▶ Collected data entries:

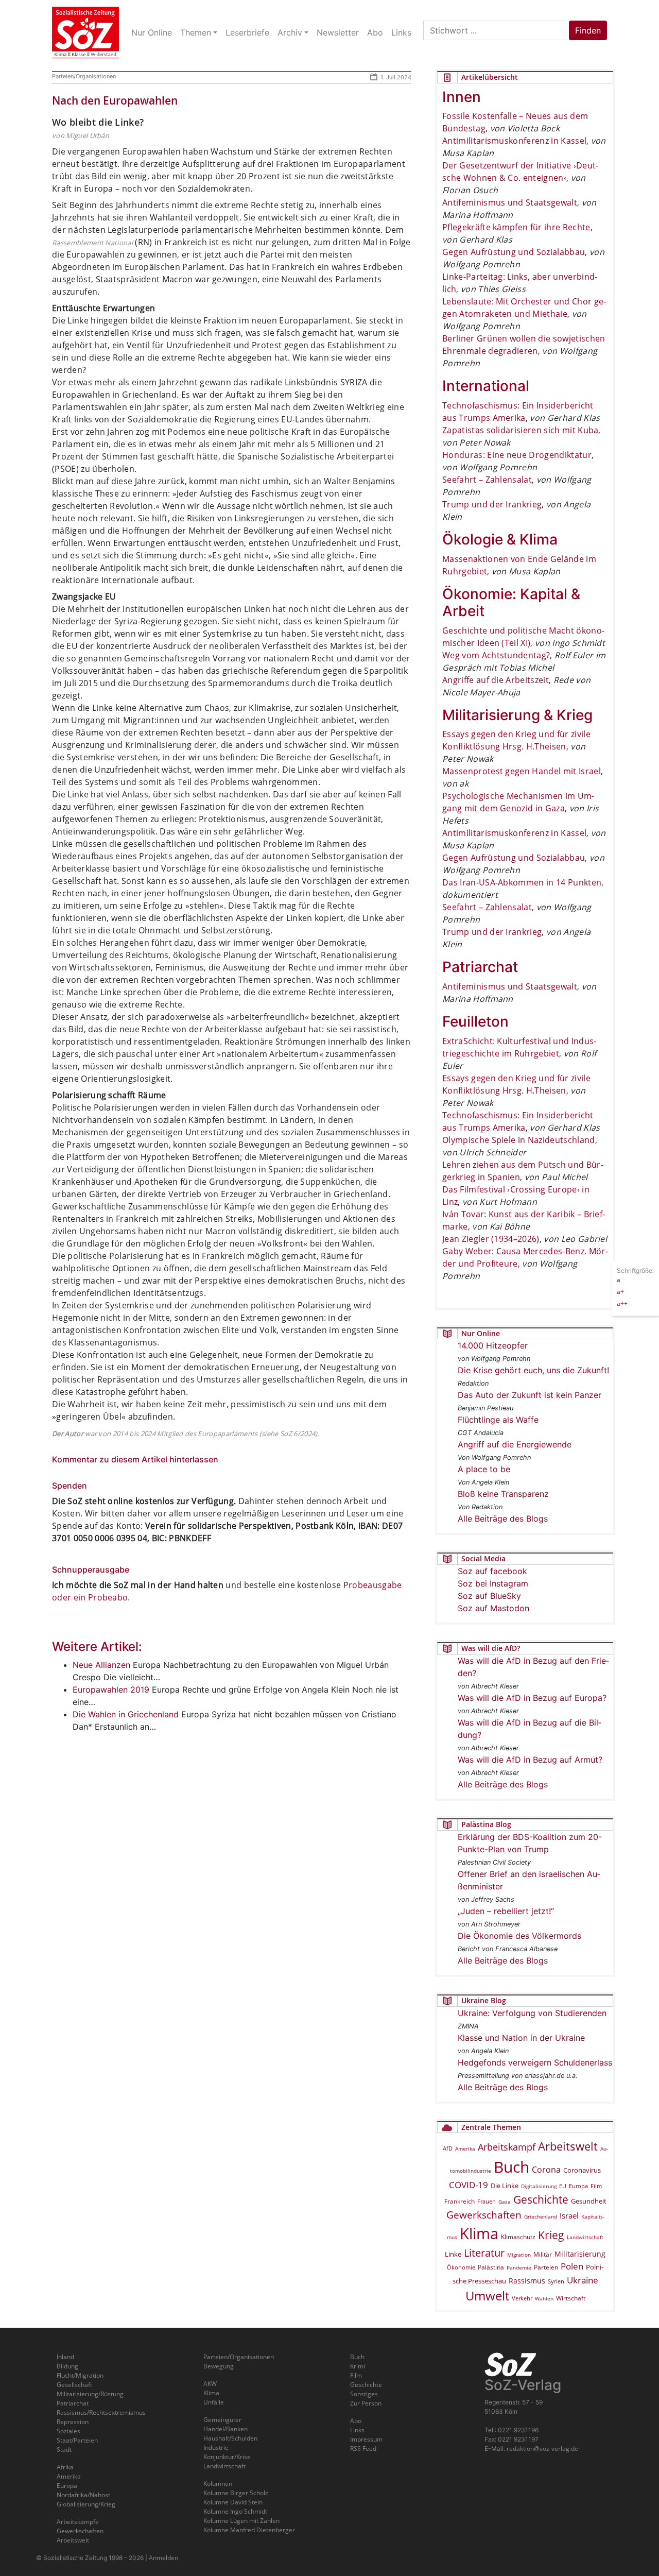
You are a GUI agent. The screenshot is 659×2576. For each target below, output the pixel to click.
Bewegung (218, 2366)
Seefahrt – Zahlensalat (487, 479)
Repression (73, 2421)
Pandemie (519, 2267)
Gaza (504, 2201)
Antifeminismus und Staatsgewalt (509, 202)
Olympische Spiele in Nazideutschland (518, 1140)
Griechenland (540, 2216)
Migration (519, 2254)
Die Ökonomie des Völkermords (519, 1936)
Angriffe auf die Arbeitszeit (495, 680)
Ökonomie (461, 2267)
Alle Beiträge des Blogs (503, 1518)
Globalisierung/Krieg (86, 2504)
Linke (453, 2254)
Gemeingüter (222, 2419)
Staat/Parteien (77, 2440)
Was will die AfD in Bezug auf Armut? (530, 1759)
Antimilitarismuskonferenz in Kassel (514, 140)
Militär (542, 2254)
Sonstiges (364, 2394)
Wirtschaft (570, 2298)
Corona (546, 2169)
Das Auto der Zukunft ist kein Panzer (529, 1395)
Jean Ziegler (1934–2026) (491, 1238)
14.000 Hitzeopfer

▶ What this task involves: For this exercise, transcribe the data above line by line, exactly, with pictures omitted.

▶ Final answer:
You are a GUI agent. The screenshot is 659×2576. For each target below, output the pixel to click.
Bewegung (218, 2366)
Seefahrt – Zahlensalat (487, 479)
Repression (73, 2421)
Pandemie (519, 2267)
Gaza (504, 2201)
Antifeminismus und Staatsgewalt (509, 202)
Olympische Spiele in Nazideutschland (518, 1140)
Griechenland (540, 2216)
Migration (519, 2254)
Die Ökonomie des Völkermords (519, 1936)
Angriffe auf die Arbeitszeit (495, 680)
Ökonomie (461, 2267)
Alle Beiträge des Blogs (503, 1518)
Globalisierung/Krieg (86, 2504)
Linke (453, 2254)
Gemeingüter (222, 2419)
Staat/Parteien (77, 2440)
Was will die AfD in Bezug auf Armut? (530, 1759)
Antimilitarismuskonferenz in Kassel (514, 140)
Militär (542, 2254)
Sonstiges (364, 2394)
Wirtschaft (570, 2298)
Corona (546, 2169)
Das Auto der Zukunft ist kein Panzer (529, 1395)
Jean Ziegler (1934–2026) (491, 1238)
14.000 Hitzeopfer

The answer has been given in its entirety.